For more information about the various flags in the export and compilation command, please reach out directly to Shark-AI.
Once these commands have completed succesfully, the model.vmfb file can be used for accelerated inference of your model.
For example, to run the benchmark, run the following:
iree-benchmark-module --hip_use_streams=true --benchmark_repetitions=5 --parameters="model=path/to/dataset.irpa" --device='hip://1' --iree-hip-target=gfx942 --module=model.vmfb --function=prefill_bs16 --input=16x1024xsi64 --input=16xsi64 --input=16x32xsi64 --input=4096x2097152xf8E4M3FNUZ
For more information and options, such as the possibility to start the Shortfin LLM server, check the tutorial avaialble in the Shark-AI repository
This is still an experimental flow and lots of changes and improvements will be made in the future, including the possibility of breaking changes.
Next steps#
Currently, Brevitas entrypoint allows to quantize many commonly used LLM directly from HuggingFace, applying the user desired quantization algorithms and then exporting them in a format that Shark-AI is able to consume.
On the other hand, not all model families have been tested with Shark-AI. Moreover, the Shark-AI repository redefines some models from scratch to ensure the best compatibility and performance when deploying on AMD hardware.
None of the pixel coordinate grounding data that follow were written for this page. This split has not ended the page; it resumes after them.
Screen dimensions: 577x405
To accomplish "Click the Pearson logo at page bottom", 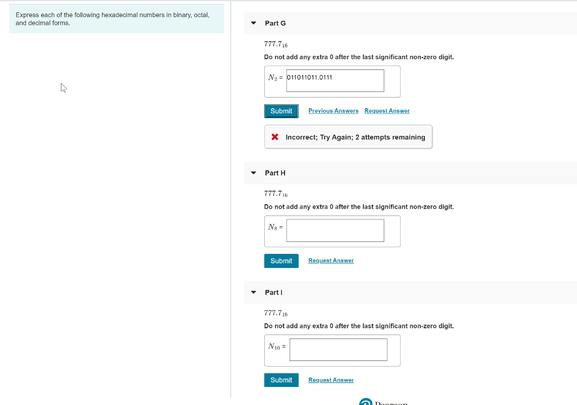I will coord(374,402).
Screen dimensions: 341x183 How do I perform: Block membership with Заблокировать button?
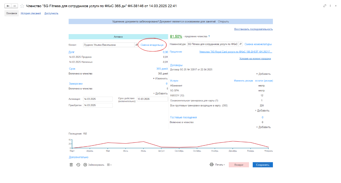pos(94,165)
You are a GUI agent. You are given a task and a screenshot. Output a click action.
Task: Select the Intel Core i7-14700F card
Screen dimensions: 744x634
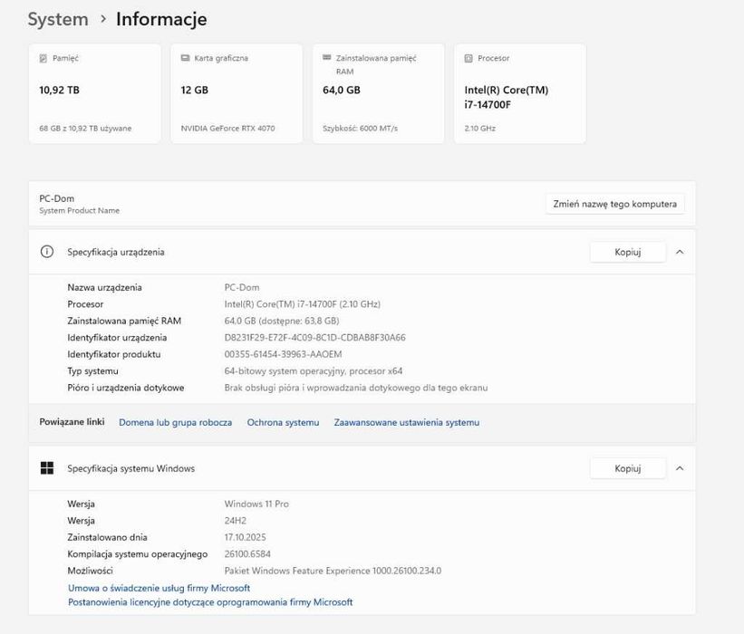519,93
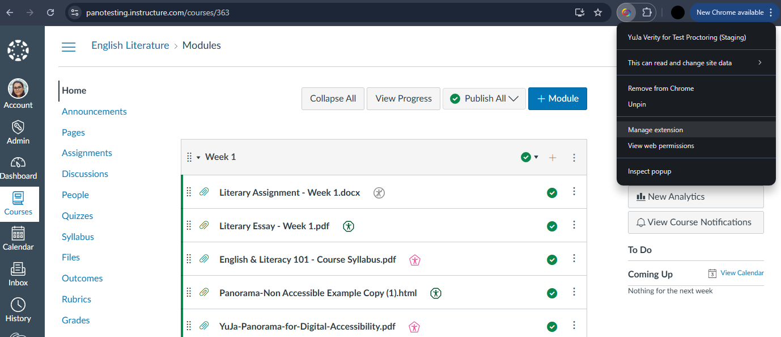Toggle published checkmark for Course Syllabus PDF
The width and height of the screenshot is (781, 337).
(x=552, y=260)
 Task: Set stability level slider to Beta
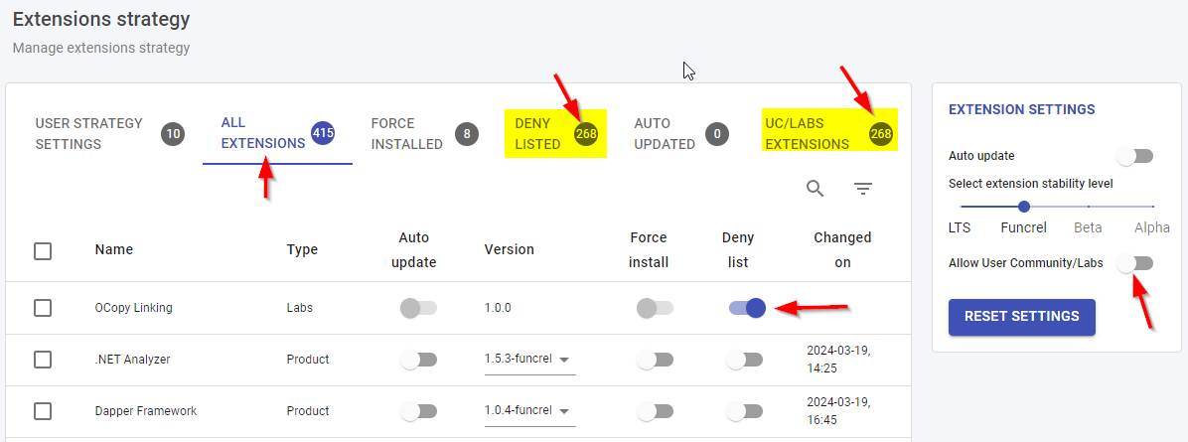pos(1089,207)
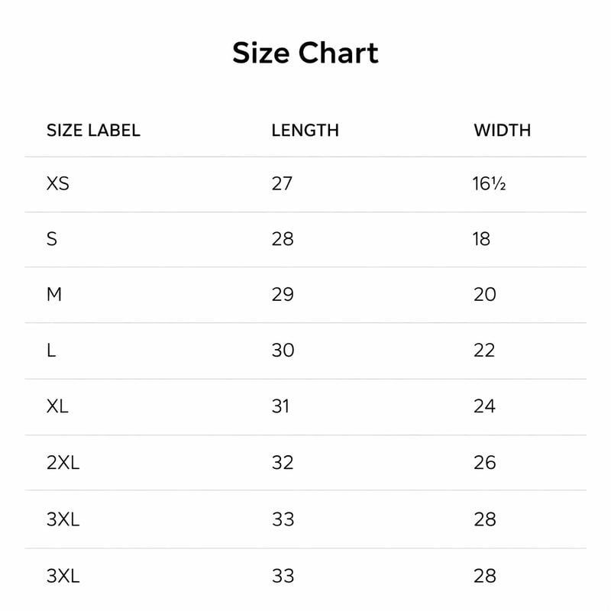The height and width of the screenshot is (611, 611).
Task: Click the XL size label
Action: [57, 406]
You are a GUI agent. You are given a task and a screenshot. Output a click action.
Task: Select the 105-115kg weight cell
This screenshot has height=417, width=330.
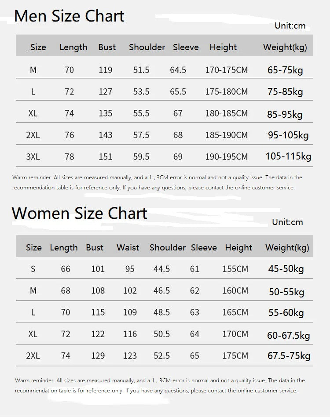click(x=288, y=156)
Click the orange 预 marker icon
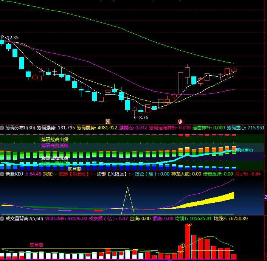267x261 pixels. (108, 121)
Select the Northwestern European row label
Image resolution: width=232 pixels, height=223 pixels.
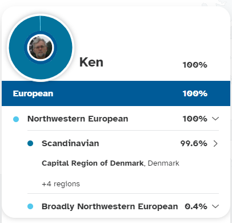[x=78, y=119]
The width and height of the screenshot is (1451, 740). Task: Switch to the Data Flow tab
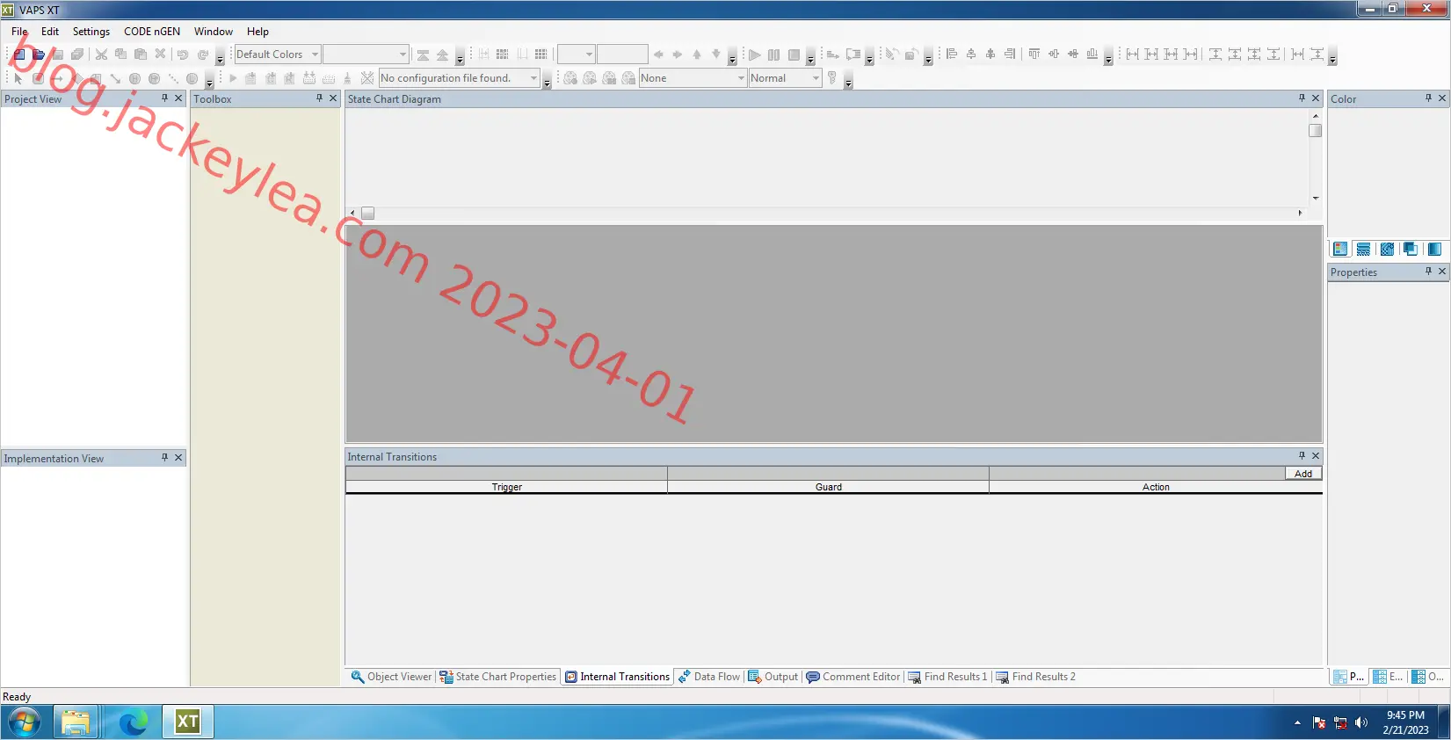pos(709,677)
In this context, export from HuggingFace to Shark-AI might cause slightly mismatches and inaccuracies.
For this reason, we are working to quantize directly the models defined within Shark-AI. This flow will allow to insert quantization within a Shark model, apply all the quantization algorithms, and then swap back quantized layers with the original versions, before proceeding to the irpa export, which will be natively handled by the Shark model itself.
If you have further questions, please feel free to reach open an issue either in Brevitas or Shark-AI and we will do our best to support you.